La tribuna económica

Rogelio / Velasco

Proteccionismo en una economía global

ESTA semana, el grupo público francés de energía nuclear Areva ha vendido su división de transmisión y distribución de energía a las empresas, también francesas, Alstom y Schneider, por más de 4.000 millones de euros. La noticia no tendría mayor interés si no fuera porque hasta el pasado lunes, las ofertas de la norteamericana General Electric y la japonesa Toshiba por las mencionadas divisiones, eran las más elevadas. Un ejecutivo de esas compañías comentaba que habían satisfecho las cuatro condiciones impuestas para ganar el concurso, pero que había una quinta condición escondida: ser francés.

En este caso, además, es la segunda vez que Alstom se ve envuelta en operaciones de este tipo. En 2004, orquestado el movimiento por Sarkozy, entonces ministro de Finanzas, Areva fue obligada a comprar la misma división para salvar a Alstom de una quiebra segura. Hoy, se le da la vuelta a la operación.

No ha habido en la historia ningún país que se haya desarrollado industrialmente sin contar con el apoyo de políticas proteccionistas de sus respectivos gobiernos. El argumento de la industria naciente, hartamente debatido en la historia del pensamiento económico, se ha practicado a lo largo y ancho del planeta para permitir el nacimiento de empresas que no podían competir con otras extranjeras del mismo sector por haberse desarrollado tardíamente.

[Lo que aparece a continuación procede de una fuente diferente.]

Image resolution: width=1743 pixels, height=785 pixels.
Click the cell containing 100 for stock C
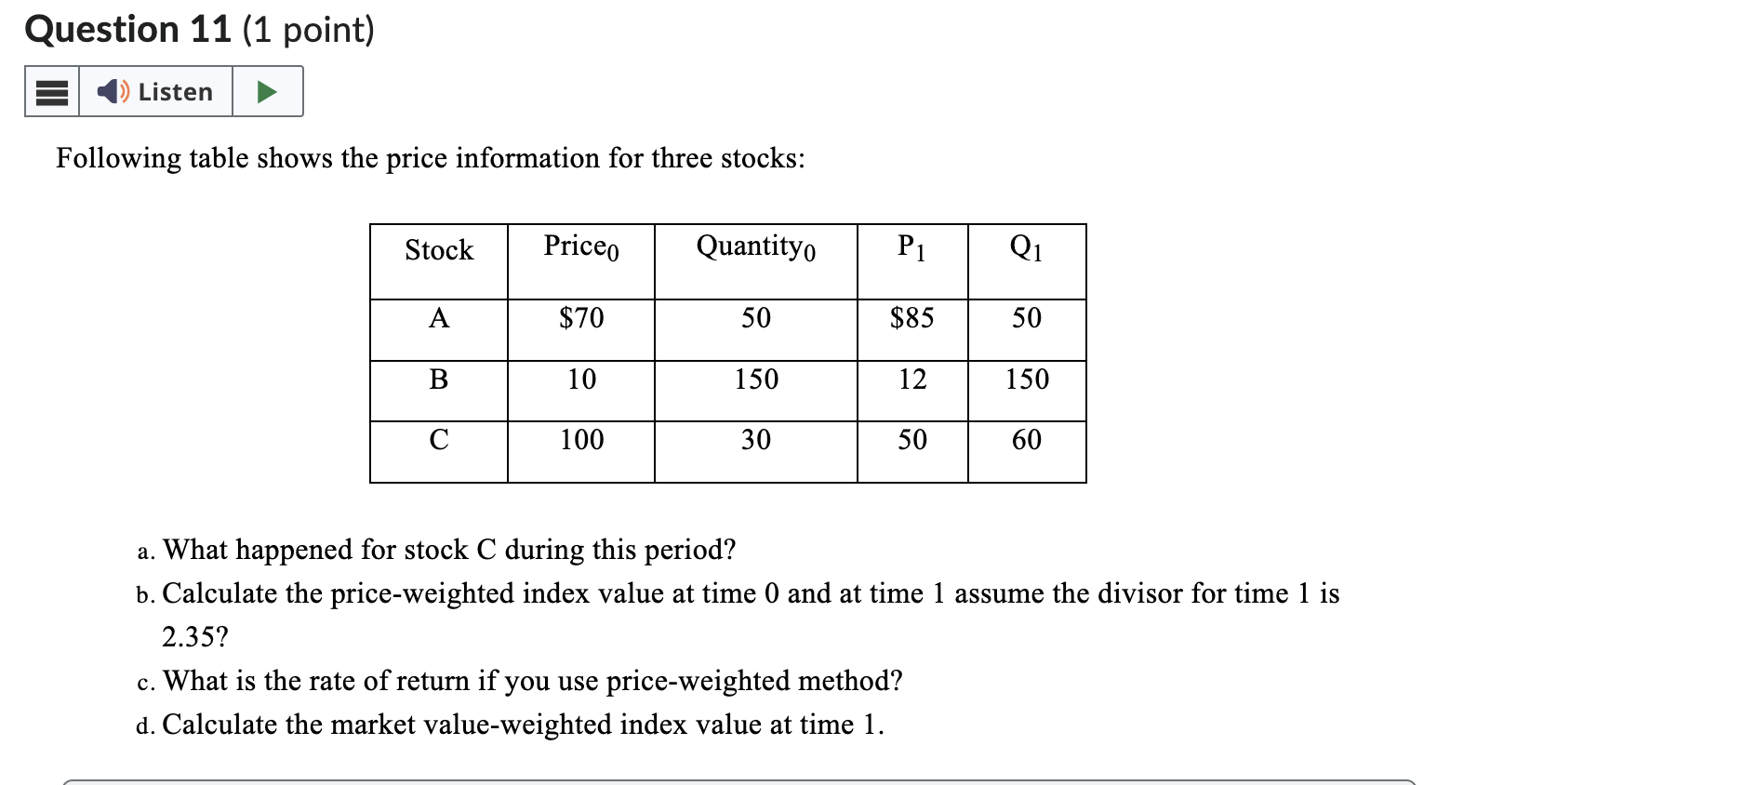click(x=580, y=440)
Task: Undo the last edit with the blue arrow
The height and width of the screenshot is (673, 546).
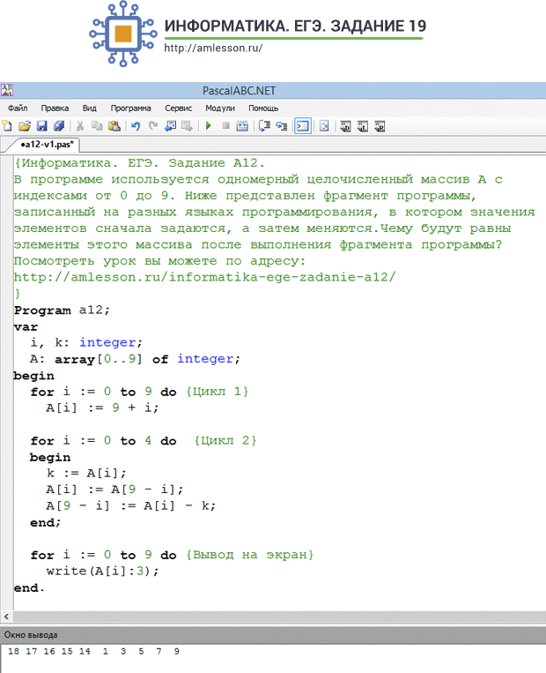Action: (x=136, y=126)
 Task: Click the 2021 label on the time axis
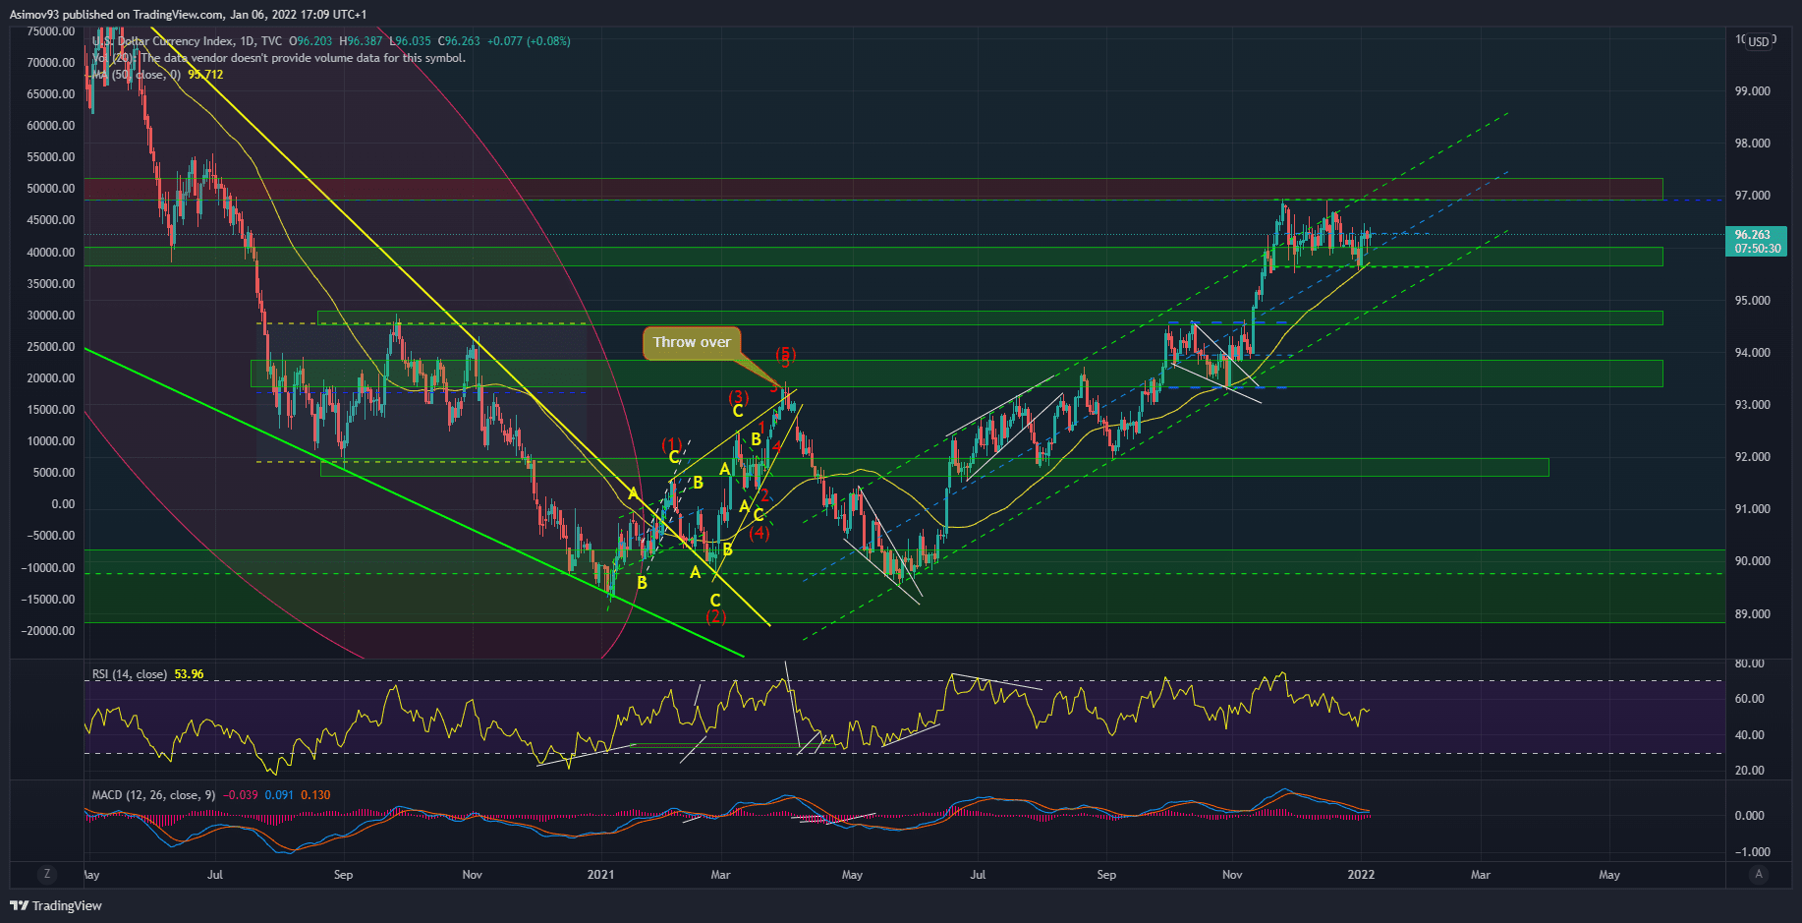point(600,874)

Pero transcurrido el tiempo e insertado en el mundo desarrollado y en una unión económica como la UE, ¿cómo proteger a las empresas nacionales de operaciones de adquisición provenientes del extranjero? En teoría, excepto en sectores ligados a la seguridad y a la defensa, esas protecciones están prohibidas; en la práctica, siguen sucediendo. Los métodos pueden variar desde la simple amenaza pública, como en la frustrada compra de Danone por parte de Pepsi-Cola, o recurriendo a operaciones de ingeniería financiera implicando a empresas públicas, como la comentada anteriormente.

El Gobierno francés se siente con el derecho a que sus empresas salgan de compras por el mundo, pero no admite operaciones de signo contrario. Igual sucede con Italia. El único país de Europa que parece más abierto es el Reino Unido, pero está empezando a revisar esa política.

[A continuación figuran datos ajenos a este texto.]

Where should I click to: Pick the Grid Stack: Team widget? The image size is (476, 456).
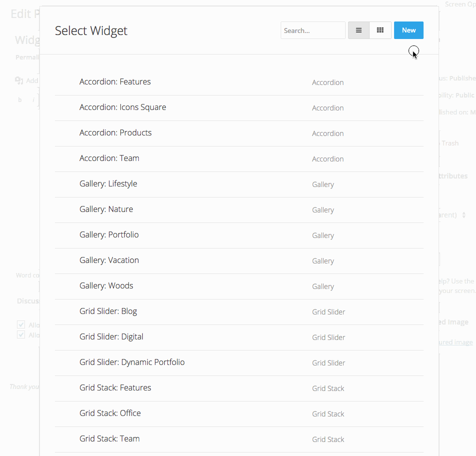pos(109,439)
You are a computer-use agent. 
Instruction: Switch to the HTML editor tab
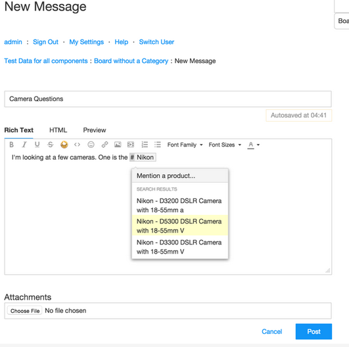click(x=58, y=130)
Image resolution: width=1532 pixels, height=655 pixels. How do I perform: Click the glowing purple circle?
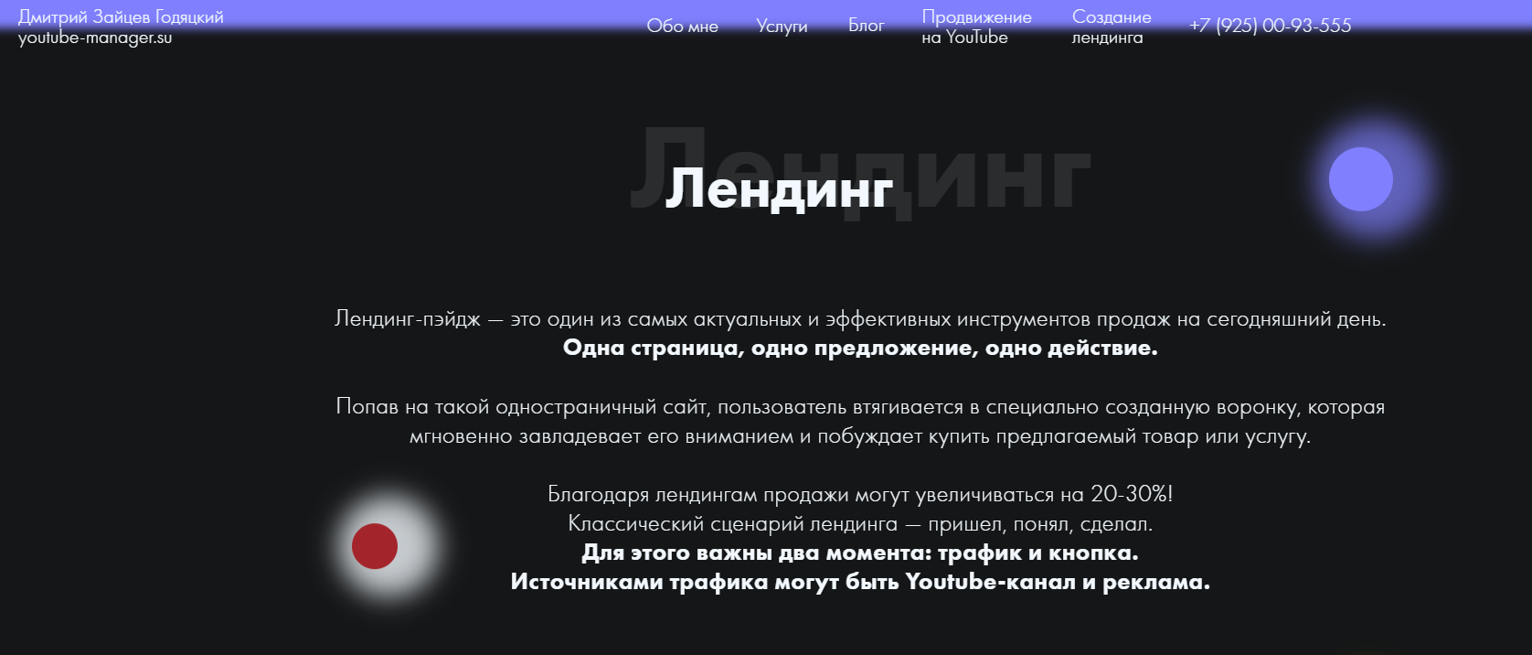coord(1360,179)
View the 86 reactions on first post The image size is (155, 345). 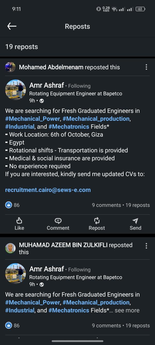(13, 205)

En España, creemos que el Ejecutivo no ha actuado adecuadamente en las operaciones en las que había intereses estratégicos. En la operación de Endesa, cabreamos a los alemanes (y a los catalanes), para caer finalmente en manos italianas. Pero fue este mismo Gobierno el que bloqueó la compra de autopistas italianas por Abertis. Tampoco parece muy dispuesto a que Telefónica adquiera completamente a Telecom Italia, a tenor de las declaraciones de Berslusconi.

Entonces, ¿qué hacer? La UE debería intervenir con seriedad para atajar este tipo de políticas. Y mientras tanto, mientras parezca que no todos somos iguales, abandonar posiciones ingenuas e imponer, cuando se presente la ocasión, las mismas políticas que nuestros amigos de la UE.